Sometimes a single task may have a problem with excessive CPU, or causing collisions. To restart a single task: Go to the AWS console ECS, select cluster and service, tasks, and kill/stop the task that needs to be restarted. When a task is stopped, ECS brings a new one back to meet the desired number of instances.

#### Deploy/Restart Threshold

Threshold is the service with the highes task count and because of that it is very slow to deploy.

There are many instances because it escales with the number of listeners (more users need more Thresholds). We currently provision the Threshold cluster with 10% more instances than needed. ECS starts new Threshold tasks on those extra instances, waits until they are healthy, and then kills the same number (to keep at least 100% of desired tasks running). For some reason, killing instances takes a long time.

One way to speed up a Threshold deploy, if load is low, you can manually kill tasks and ECS will start new tasks. This way you can go below 100% desired tasks which may be fine if load is low. If load is high, you can increase the number of extra ec2 instances in the autoscaling group in CDK first, that way each deploy batch is bigger and the full deploy is done in less steps.

#### Deploy/Restart Pathfinder

Pathfinder is designed to work with an odd number of instances (usually 3) so election votes (to pick a Source for a new address) can be resolved.

All other services are configured to keep between 100% and 200% desired number of tasks. This means that deploys will add new tasks first, and the start stopping old tasks. But Pathfinder is different, it requires 66% to 100% (2 or 3 instances).

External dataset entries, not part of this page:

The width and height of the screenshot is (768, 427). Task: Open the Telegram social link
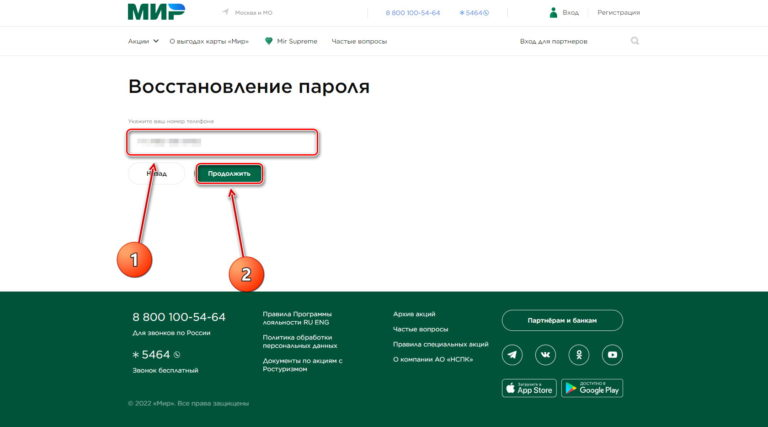coord(513,355)
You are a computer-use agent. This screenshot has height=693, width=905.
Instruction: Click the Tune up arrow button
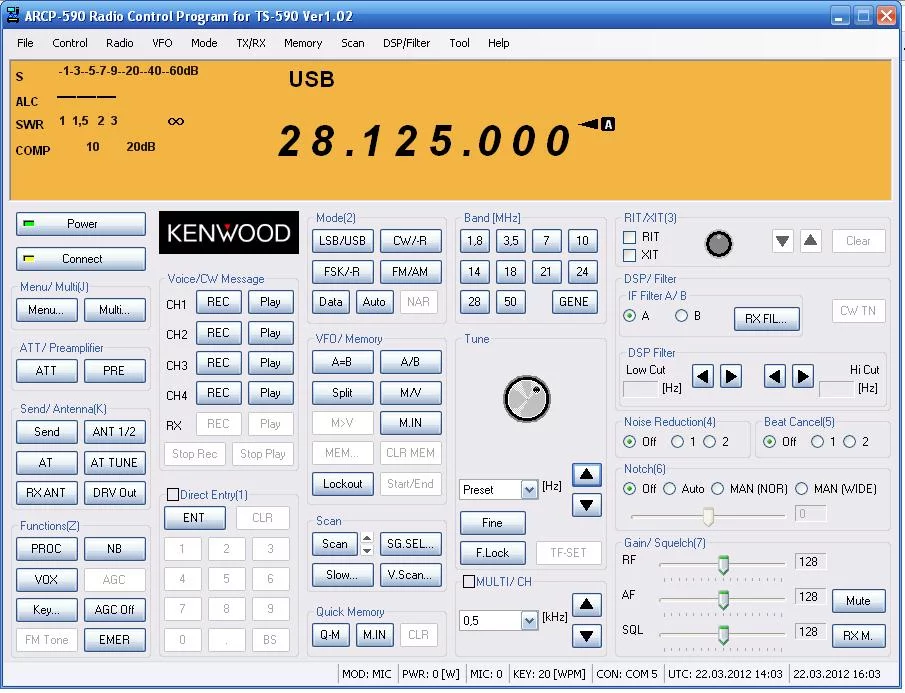point(587,475)
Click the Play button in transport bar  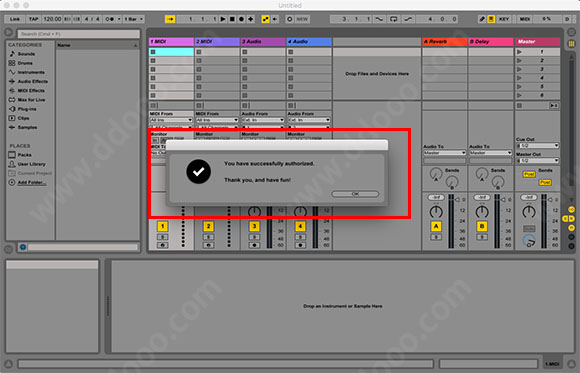(x=223, y=19)

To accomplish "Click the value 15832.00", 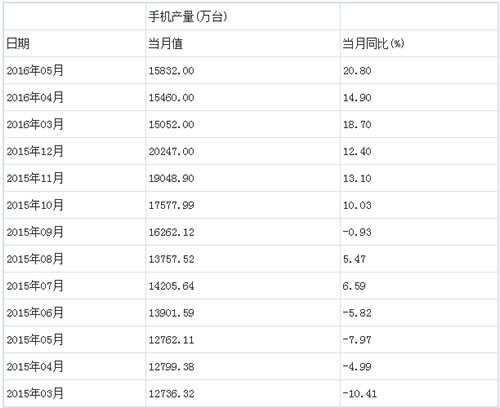I will point(171,71).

Pathfinder requires an odd number of instances so election votes can be resolved (to decide what Source instance keeps a new address). A cluster of 2 requires 2 votes, a cluster of 3 requires 2 votes, a cluster of 4 requires 3 votes, etc. But the system is configured to require 2 votes. So for now, we can only have 2 or 3 instances. No more, no less.

During a deploy or restart, the Pathfinder ECS service kills one instance first (down to 2), and then adds a new one (back to 3). It will do this 3 times until all 3 instances have been replaced.

#### Fargate: Add more capacity

To add more instances on Fargate services, simply update the number of desired tasks in the task definition and Fargate will provision all the new instances as needed. Please do this from the CDK definition so the CloudFormation stacks stay in sync.

#### ECS/Ec2: Add more capacity

To add more Ec2 Tasks, you need first to provision more Ec2 instances. If you are updating capacity from CDK this is already implemented in the stacks logic, but if you are updating capacity from the AWS console, you have to go to Ec2 first:

 1. AWS Ec2 > AutoScaling Groups > Threshold Service Cluster.
 2. Actions > Edit, and Update Desired Capacity, min and max to the new desired number +1. One extra instance is required to allow deploy rollouts.
 3. AWS ECS > Clusters > Threshold Service Cluster > Threshold Ec2 Service
 4. Update > Number of tasks, and set to the desired number (number of ec2 instances -1).

Please do this from the CDK definition (it is also a lot simpler), so the CloudFormation stacks stay in sync.

#### Threshold is close to 100% CPU

Go to AWS Fargate and manually stop a task. The load is re-distributed evenly across all other Thresholds. If most Thresholds are close to 100%, please scale the service up first (e.g. by 2x) before stopping the overloaded task, so when the load is re-distributed, others can properly handle it.